Queen had the rare distinction of never really putting out a “bad” album. Sure, there were a few that leaned toward the uneven or the overly ambitious, but flat-out failures? Not really. By the late '70s, they were deep into their golden run — and Jazz, released in 1978, finds the band sitting comfortably in the middle of their most creatively fertile period. While it may lack the seismic hit that defined albums like A Night at the Opera or The Game, the material here is solid across the board. This is Queen doing what Queen does best: a little bit of everything, all at once.
Don’t let the title mislead you — there’s no actual jazz here, at least not in the traditional sense. The word “jazz” seems to be used in the “all that jazz” kind of way: theatrical, brash, energetic, and unapologetically varied. In that context, it fits. Much like News of the World before it, this album dials back some of the band’s operatic tendencies and instead favors a leaner, more rock-driven approach. But of course, being Queen, that still includes Eastern-tinged prayers, barroom piano flourishes, and a brief detour into disco.
The opener, Mustapha, is a prime example. Mercury channels something that sounds like an Arabic call to prayer, then suddenly shifts into a heavy rocker about 90 seconds in. It’s bizarre, over-the-top, and completely Queen. From there, the album steers into more straightforward terrain, but never loses its sense of adventure.

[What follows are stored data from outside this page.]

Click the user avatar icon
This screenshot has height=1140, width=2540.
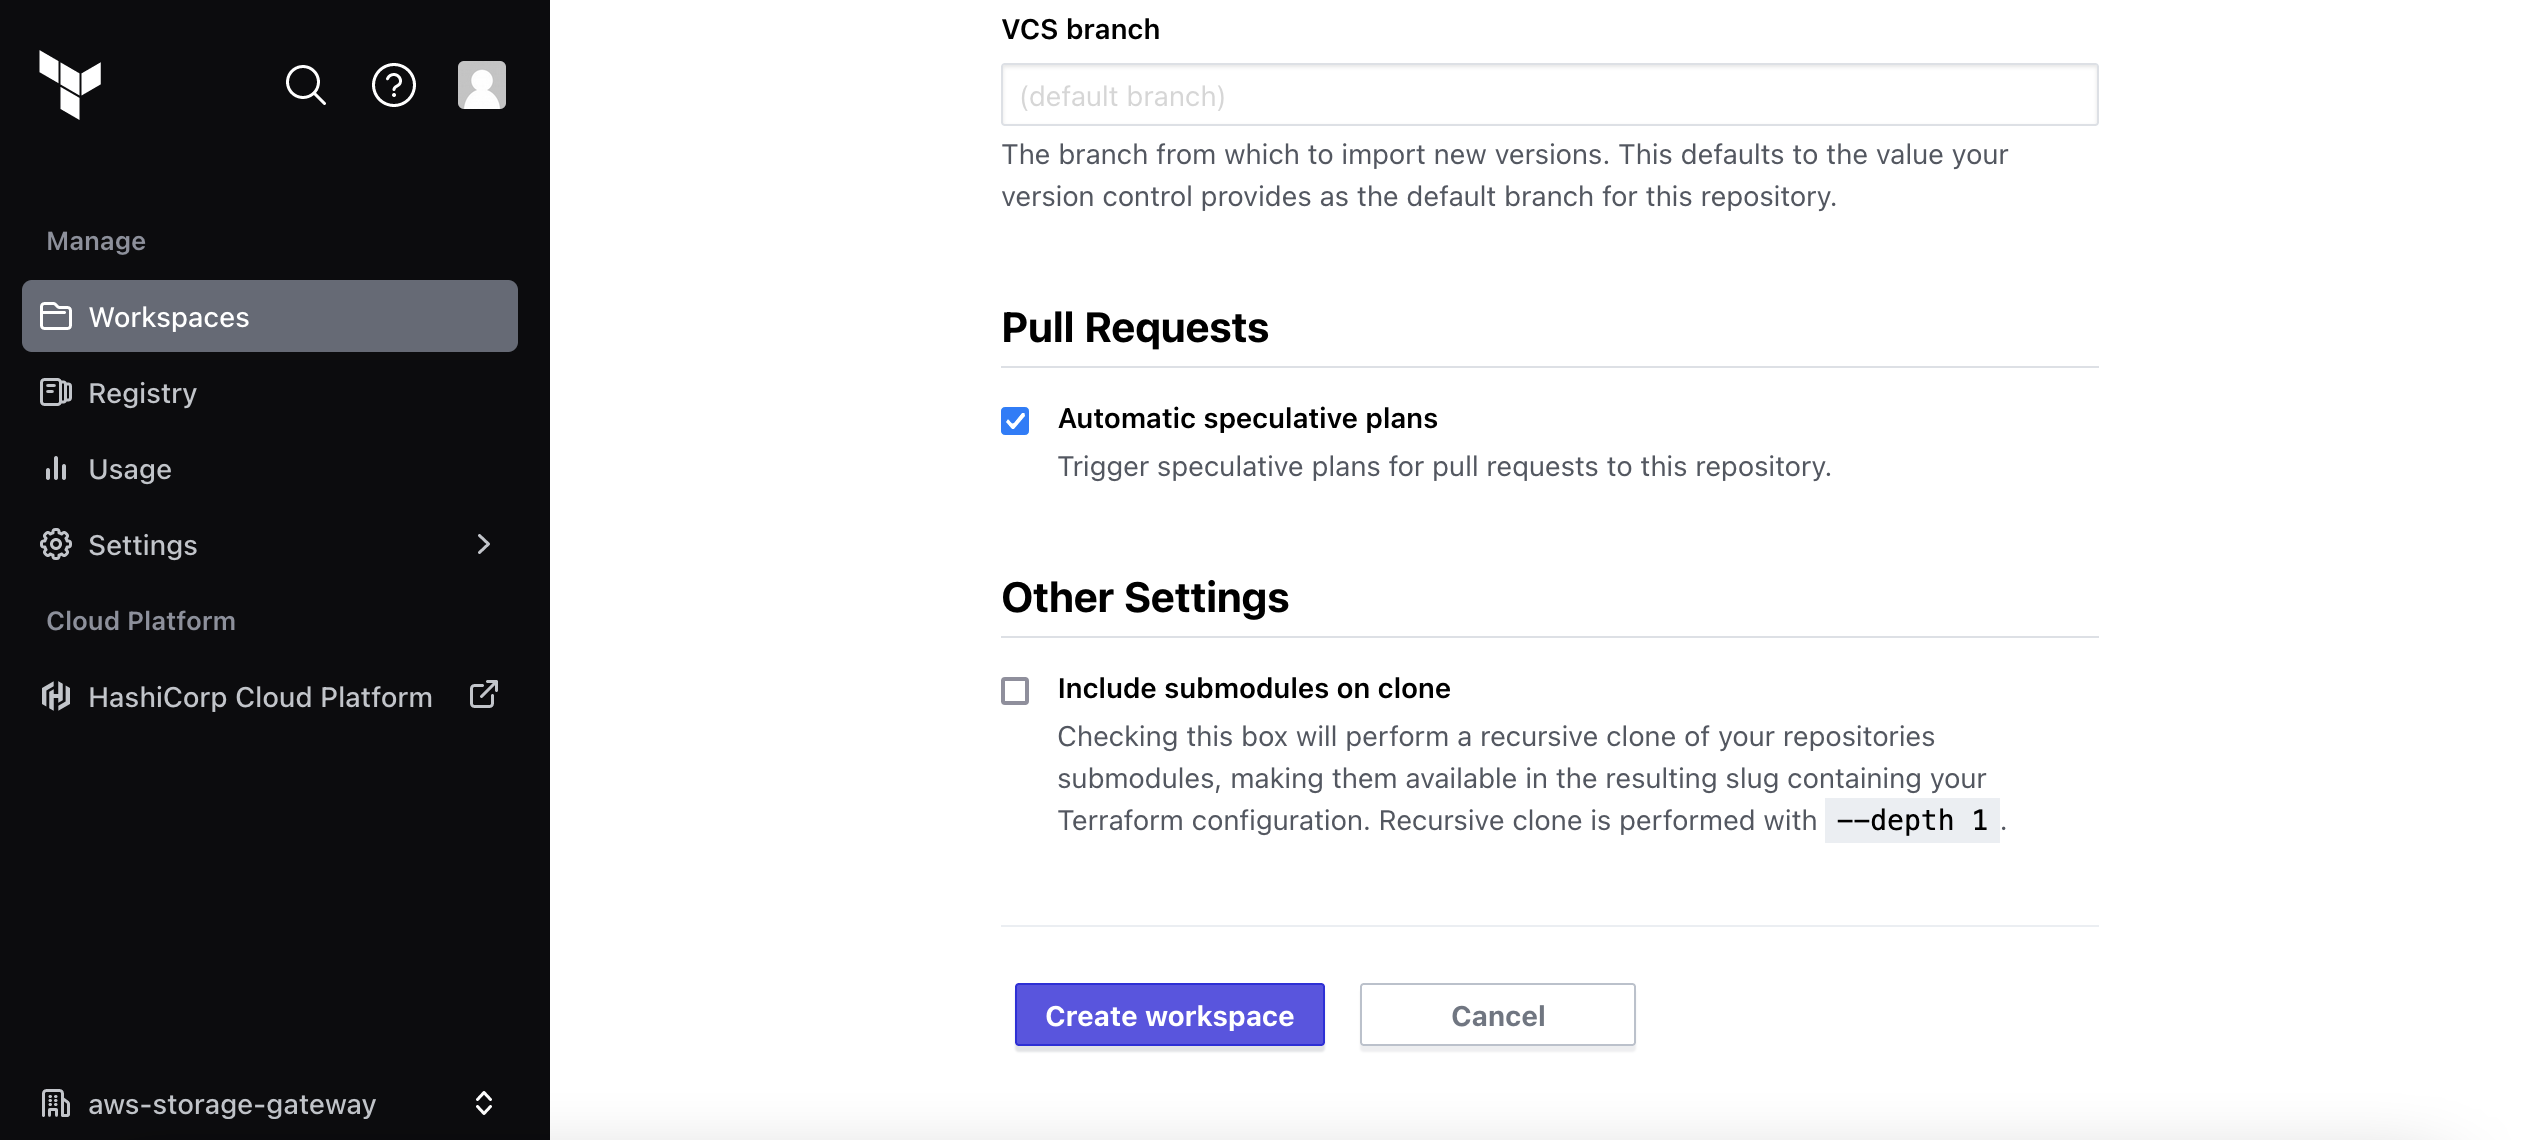point(481,85)
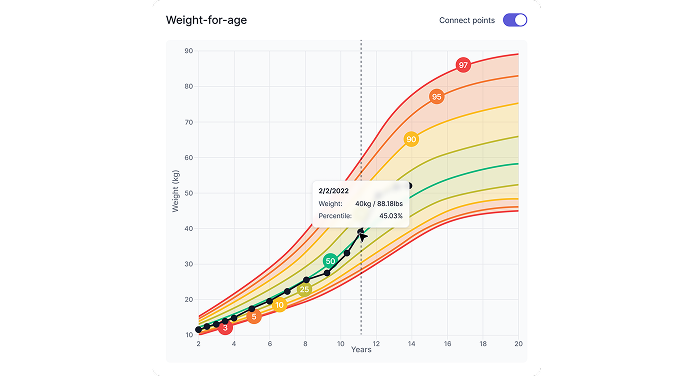This screenshot has height=376, width=694.
Task: Click the green 50th percentile badge
Action: [x=330, y=261]
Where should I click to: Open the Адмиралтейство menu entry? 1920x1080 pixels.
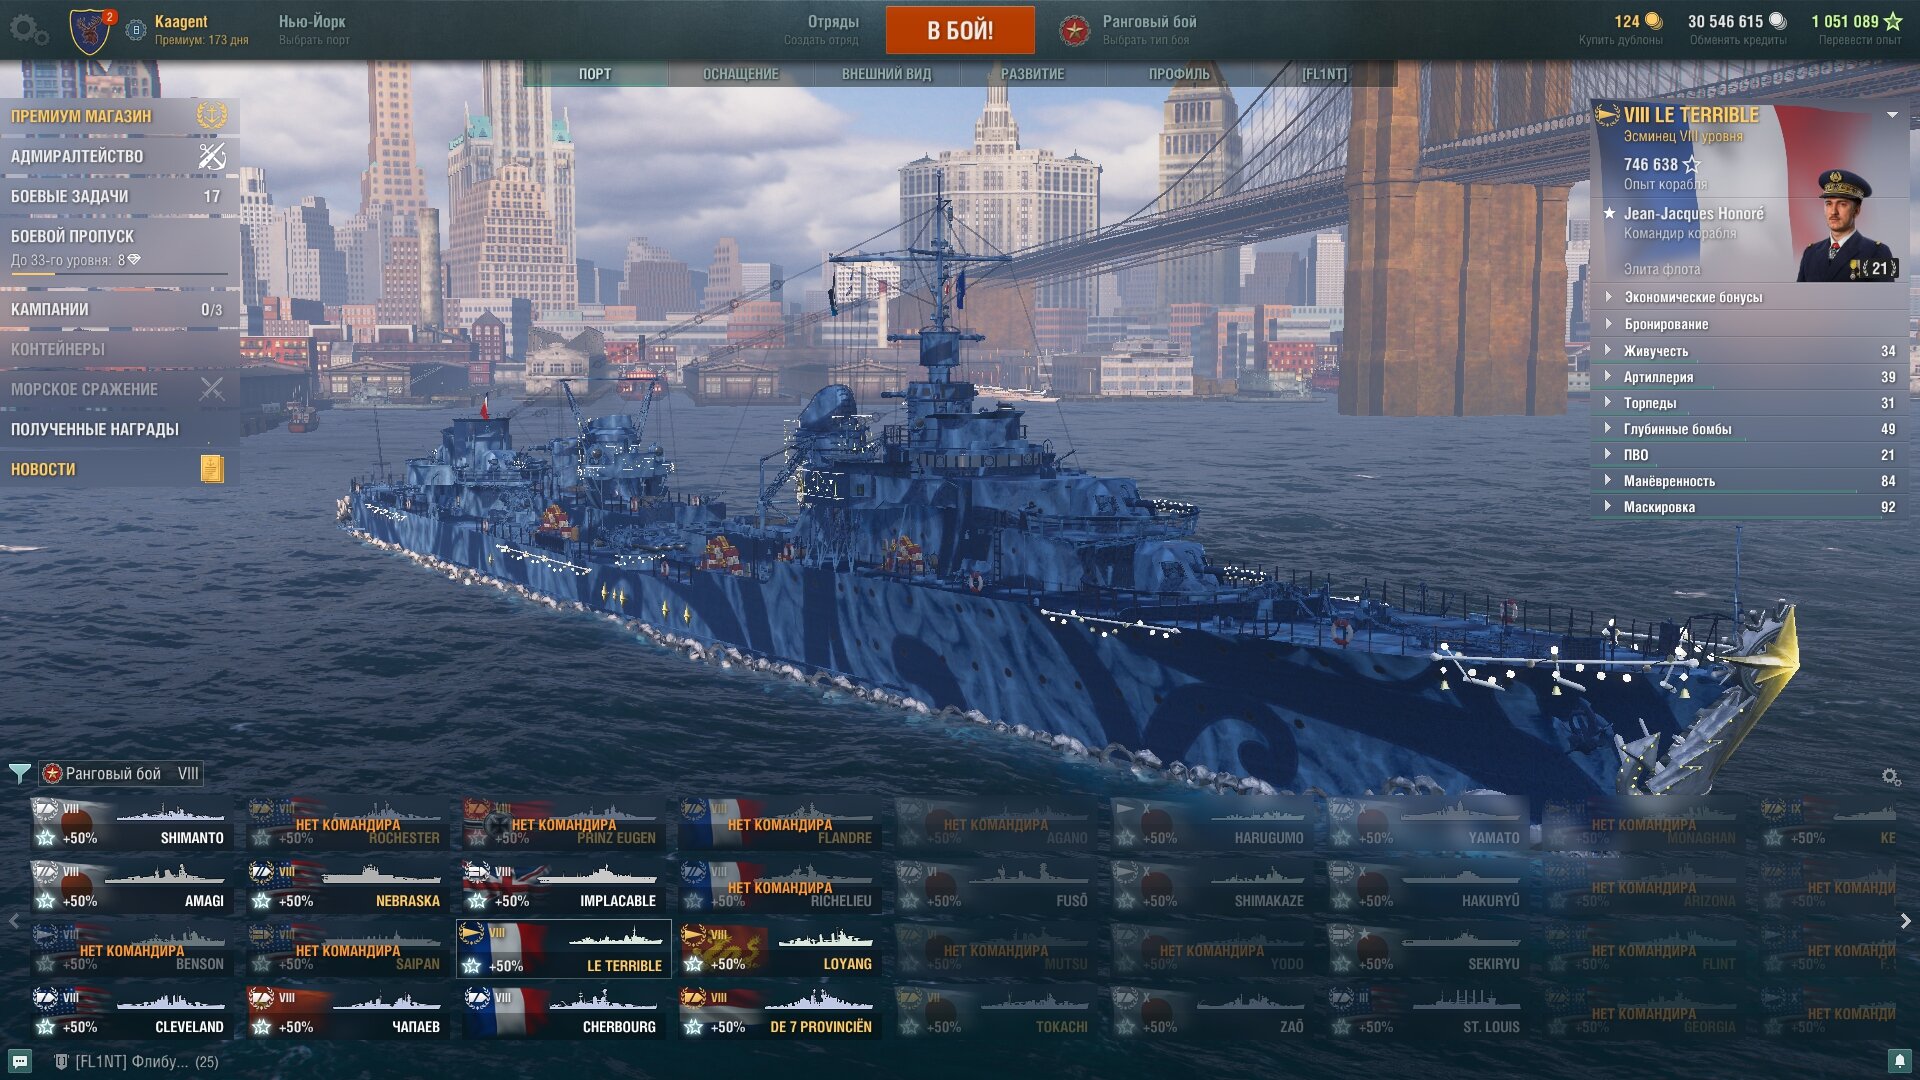click(x=120, y=156)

Once again, they attempt the double-single trick — though this time it’s more of a thematic pairing than a literal medley. Fat Bottomed Girls and Bicycle Race are linked more by marketing than by musical similarity, but both stand on their own as clever, left-field entries in the band’s canon. It’s a little odd that they’re separated on the album by Mercury’s delicate ballad Jealousy, which kills a bit of the momentum, but sequencing quirks aside, the singles are strong.
Elsewhere, the band tries on new hats. Let Me Entertain You is a sly bit of self-aware stagecraft, while Fun It and More of That Jazz flirt with a funk/disco hybrid that most rock bands at the time were either mocking or desperately trying to imitate. To Queen’s credit, they make it work — or at least, they make it sound like they believe it.

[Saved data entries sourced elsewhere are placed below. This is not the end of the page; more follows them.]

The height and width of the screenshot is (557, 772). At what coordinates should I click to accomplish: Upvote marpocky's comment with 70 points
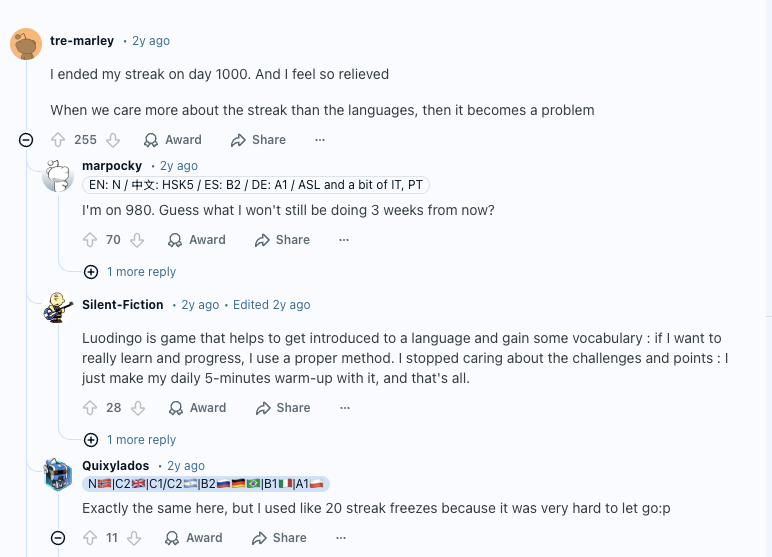(x=90, y=240)
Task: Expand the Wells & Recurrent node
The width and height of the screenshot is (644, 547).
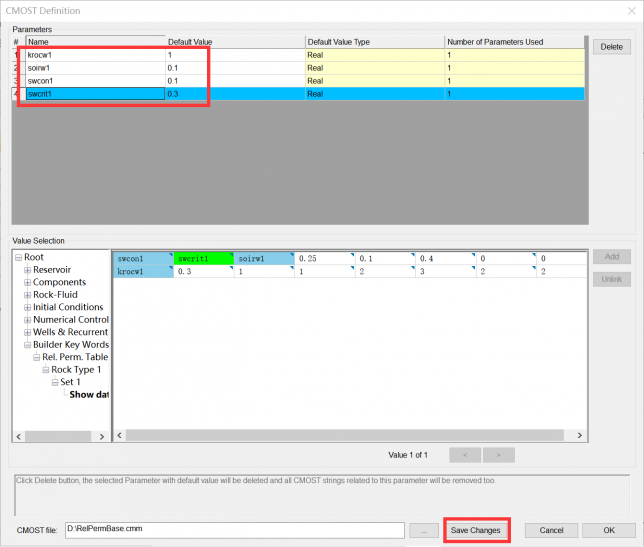Action: pos(28,332)
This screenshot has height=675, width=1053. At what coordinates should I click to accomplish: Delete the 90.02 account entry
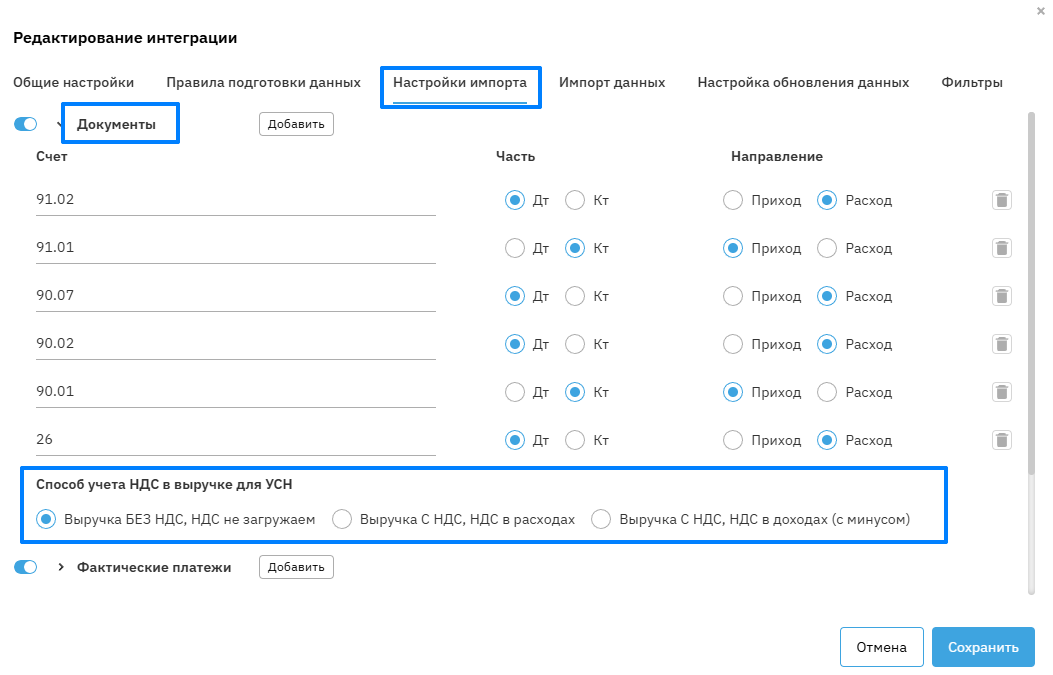(1001, 344)
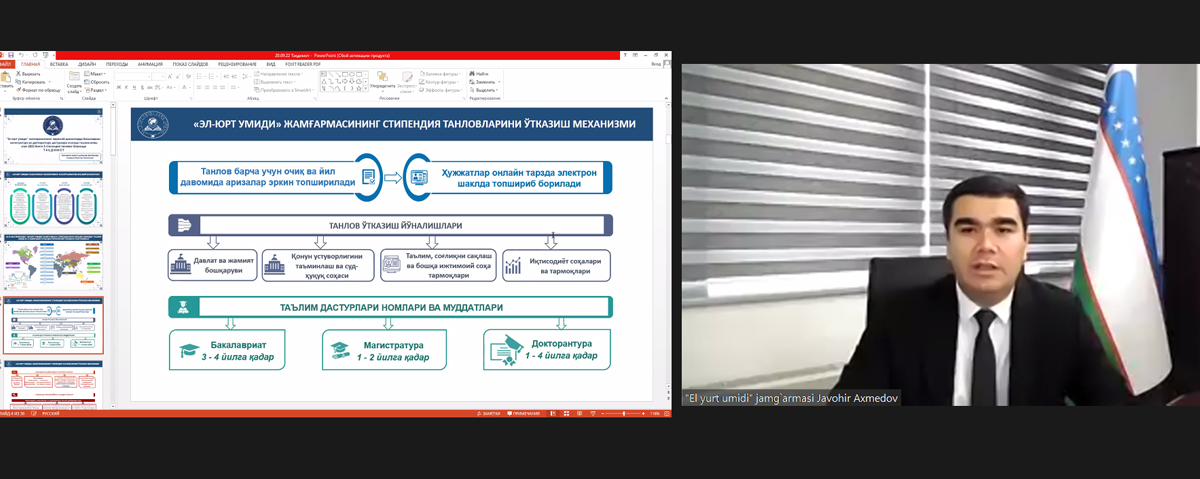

That said, the back half of the album does lose a bit of steam. While nothing here qualifies as filler in the classic sense, a few tracks feel like they’re running on autopilot. Fortunately, Don’t Stop Me Now shows up just in time to course correct. It’s since become one of Queen’s most beloved songs — and for good reason. Pure adrenaline, wrapped in melody.
Unfortunately, the album closes on a bit of a misfire. More of That Jazz is a decent track on its own, but for some reason, it ends with a rapid-fire montage of snippets from earlier songs on the album. It’s jarring, unnecessary, and undermines an otherwise strong closer. You almost wonder if they ran out of tape.
Jazz would be the band’s final release of the 1970s, and in many ways, it serves as a coda to their most creatively unfiltered era. While they’d go on to embrace the slicker, more synth-heavy sounds of the '80s (to mostly successful results), there’s something special about Queen in this mode — raw, fearless, and constantly shifting. This wasn’t just a band chasing trends. It was a band setting them.